## WHAT IS REQUIRED
Rewrite every line of the items below as a numbered list, leaving out the blank lines.

## INFORMATION PROVIDED
╭──
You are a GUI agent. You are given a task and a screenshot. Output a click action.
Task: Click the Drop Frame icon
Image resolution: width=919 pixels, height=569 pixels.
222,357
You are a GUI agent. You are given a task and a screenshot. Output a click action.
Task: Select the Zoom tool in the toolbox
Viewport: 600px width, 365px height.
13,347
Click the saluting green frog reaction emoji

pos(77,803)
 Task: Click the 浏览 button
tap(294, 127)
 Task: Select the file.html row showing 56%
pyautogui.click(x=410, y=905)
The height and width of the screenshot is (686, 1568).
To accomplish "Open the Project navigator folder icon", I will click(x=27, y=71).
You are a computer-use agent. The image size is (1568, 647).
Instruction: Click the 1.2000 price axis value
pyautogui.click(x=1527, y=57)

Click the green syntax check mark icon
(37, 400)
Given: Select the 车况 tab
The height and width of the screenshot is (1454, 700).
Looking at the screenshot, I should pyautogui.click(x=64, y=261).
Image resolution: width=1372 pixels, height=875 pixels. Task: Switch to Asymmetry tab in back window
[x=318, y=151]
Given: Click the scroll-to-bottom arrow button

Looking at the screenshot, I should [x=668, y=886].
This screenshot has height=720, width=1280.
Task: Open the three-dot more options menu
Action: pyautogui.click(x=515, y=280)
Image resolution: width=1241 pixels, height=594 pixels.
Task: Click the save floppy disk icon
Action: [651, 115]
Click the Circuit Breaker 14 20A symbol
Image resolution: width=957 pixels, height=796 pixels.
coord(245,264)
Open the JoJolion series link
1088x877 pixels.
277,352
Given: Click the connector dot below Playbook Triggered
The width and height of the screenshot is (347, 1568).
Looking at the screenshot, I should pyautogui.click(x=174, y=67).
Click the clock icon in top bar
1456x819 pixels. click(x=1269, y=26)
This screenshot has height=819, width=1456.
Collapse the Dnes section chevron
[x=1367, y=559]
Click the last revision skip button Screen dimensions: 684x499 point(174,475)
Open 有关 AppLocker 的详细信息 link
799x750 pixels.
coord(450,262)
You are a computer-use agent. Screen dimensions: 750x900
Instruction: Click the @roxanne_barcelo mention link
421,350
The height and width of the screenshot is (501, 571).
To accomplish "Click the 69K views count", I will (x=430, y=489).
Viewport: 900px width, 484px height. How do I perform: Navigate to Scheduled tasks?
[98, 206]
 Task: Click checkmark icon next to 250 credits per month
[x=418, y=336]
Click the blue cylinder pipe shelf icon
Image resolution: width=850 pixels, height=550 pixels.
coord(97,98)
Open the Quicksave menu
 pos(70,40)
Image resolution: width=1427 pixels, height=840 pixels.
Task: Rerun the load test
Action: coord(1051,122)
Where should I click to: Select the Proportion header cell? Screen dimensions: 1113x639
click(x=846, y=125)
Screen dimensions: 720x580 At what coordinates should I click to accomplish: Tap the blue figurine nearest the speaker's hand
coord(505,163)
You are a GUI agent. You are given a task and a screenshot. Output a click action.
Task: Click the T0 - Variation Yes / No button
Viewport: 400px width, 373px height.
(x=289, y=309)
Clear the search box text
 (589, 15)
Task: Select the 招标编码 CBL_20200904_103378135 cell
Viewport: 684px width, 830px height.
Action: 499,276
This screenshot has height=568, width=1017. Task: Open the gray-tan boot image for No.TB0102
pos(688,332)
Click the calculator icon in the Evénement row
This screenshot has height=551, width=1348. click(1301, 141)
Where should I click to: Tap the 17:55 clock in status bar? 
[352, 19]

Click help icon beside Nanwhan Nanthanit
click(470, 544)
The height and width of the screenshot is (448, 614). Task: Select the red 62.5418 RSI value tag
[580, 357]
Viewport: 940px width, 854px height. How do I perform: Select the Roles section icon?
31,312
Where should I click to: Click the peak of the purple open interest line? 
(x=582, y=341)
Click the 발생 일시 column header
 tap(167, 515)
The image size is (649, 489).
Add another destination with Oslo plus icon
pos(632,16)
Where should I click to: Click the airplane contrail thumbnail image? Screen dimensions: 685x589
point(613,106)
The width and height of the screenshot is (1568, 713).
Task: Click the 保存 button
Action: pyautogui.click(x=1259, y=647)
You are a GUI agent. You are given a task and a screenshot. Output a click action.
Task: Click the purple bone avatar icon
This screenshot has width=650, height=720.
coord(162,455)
╰──
## REPLY
1. You are a GUI agent. You are given a task and a screenshot. Output a click action.
2. Task: Click the Drop Frame icon
3. Image resolution: width=919 pixels, height=569 pixels.
4. 222,357
5. You are a GUI agent. You are given a task and a screenshot. Output a click action.
6. Task: Select the Zoom tool in the toolbox
7. Viewport: 600px width, 365px height.
8. 13,347
9. Click the saluting green frog reaction emoji
10. pos(77,803)
11.  Task: Click the 浏览 button
12. tap(294, 127)
13.  Task: Select the file.html row showing 56%
14. pyautogui.click(x=410, y=905)
15. The height and width of the screenshot is (686, 1568).
16. To accomplish "Open the Project navigator folder icon", I will click(x=27, y=71).
17. You are a computer-use agent. The image size is (1568, 647).
18. Instruction: Click the 1.2000 price axis value
19. pyautogui.click(x=1527, y=57)
20. Click the green syntax check mark icon
21. (37, 400)
22. Given: Select the 车况 tab
23. The height and width of the screenshot is (1454, 700).
24. Looking at the screenshot, I should pyautogui.click(x=64, y=261).
25. Image resolution: width=1372 pixels, height=875 pixels. Task: Switch to Asymmetry tab in back window
26. [x=318, y=151]
27. Given: Click the scroll-to-bottom arrow button
28. Looking at the screenshot, I should [x=668, y=886].
29. This screenshot has height=720, width=1280.
30. Task: Open the three-dot more options menu
31. Action: pyautogui.click(x=515, y=280)
32. Image resolution: width=1241 pixels, height=594 pixels.
33. Task: Click the save floppy disk icon
34. Action: [651, 115]
35. Click the Circuit Breaker 14 20A symbol
36. Image resolution: width=957 pixels, height=796 pixels.
37. coord(245,264)
38. Open the JoJolion series link
39. 1088x877 pixels.
40. 277,352
41. Given: Click the connector dot below Playbook Triggered
42. The width and height of the screenshot is (347, 1568).
43. Looking at the screenshot, I should pyautogui.click(x=174, y=67).
44. Click the clock icon in top bar
45. 1456x819 pixels. click(x=1269, y=26)
46. This screenshot has height=819, width=1456.
47. Collapse the Dnes section chevron
48. [x=1367, y=559]
49. Click the last revision skip button Screen dimensions: 684x499 point(174,475)
50. Open 有关 AppLocker 的详细信息 link
51. 799x750 pixels.
52. coord(450,262)
53. You are a computer-use agent. Screen dimensions: 750x900
54. Instruction: Click the @roxanne_barcelo mention link
55. 421,350
56. The height and width of the screenshot is (501, 571).
57. To accomplish "Click the 69K views count", I will (x=430, y=489).
58. Viewport: 900px width, 484px height. How do I perform: Navigate to Scheduled tasks?
59. [98, 206]
60.  Task: Click checkmark icon next to 250 credits per month
61. [x=418, y=336]
62. Click the blue cylinder pipe shelf icon
63. Image resolution: width=850 pixels, height=550 pixels.
64. coord(97,98)
65. Open the Quicksave menu
66.  pos(70,40)
67. Image resolution: width=1427 pixels, height=840 pixels.
68. Task: Rerun the load test
69. Action: coord(1051,122)
70. Where should I click to: Select the Proportion header cell? Screen dimensions: 1113x639
71. click(x=846, y=125)
72. Screen dimensions: 720x580 At what coordinates should I click to accomplish: Tap the blue figurine nearest the speaker's hand
73. coord(505,163)
74. You are a GUI agent. You are given a task and a screenshot. Output a click action.
75. Task: Click the T0 - Variation Yes / No button
76. Viewport: 400px width, 373px height.
77. (x=289, y=309)
78. Clear the search box text
79.  (589, 15)
80. Task: Select the 招标编码 CBL_20200904_103378135 cell
81. Viewport: 684px width, 830px height.
82. Action: 499,276
83. This screenshot has height=568, width=1017. Task: Open the gray-tan boot image for No.TB0102
84. pos(688,332)
85. Click the calculator icon in the Evénement row
86. This screenshot has height=551, width=1348. click(1301, 141)
87. Where should I click to: Tap the 17:55 clock in status bar? 
88. [352, 19]
89. Click help icon beside Nanwhan Nanthanit
90. click(470, 544)
91. The height and width of the screenshot is (448, 614). Task: Select the red 62.5418 RSI value tag
92. [580, 357]
93. Viewport: 940px width, 854px height. How do I perform: Select the Roles section icon?
94. 31,312
95. Where should I click to: Click the peak of the purple open interest line? 
96. (x=582, y=341)
97. Click the 발생 일시 column header
98.  tap(167, 515)
99. The image size is (649, 489).
100. Add another destination with Oslo plus icon
101. pos(632,16)
102. Where should I click to: Click the airplane contrail thumbnail image? Screen dimensions: 685x589
103. point(613,106)
104. The width and height of the screenshot is (1568, 713).
105. Task: Click the 保存 button
106. Action: pyautogui.click(x=1259, y=647)
107. You are a GUI agent. You are given a task and a screenshot. Output a click action.
108. Task: Click the purple bone avatar icon
109. This screenshot has width=650, height=720.
110. coord(162,455)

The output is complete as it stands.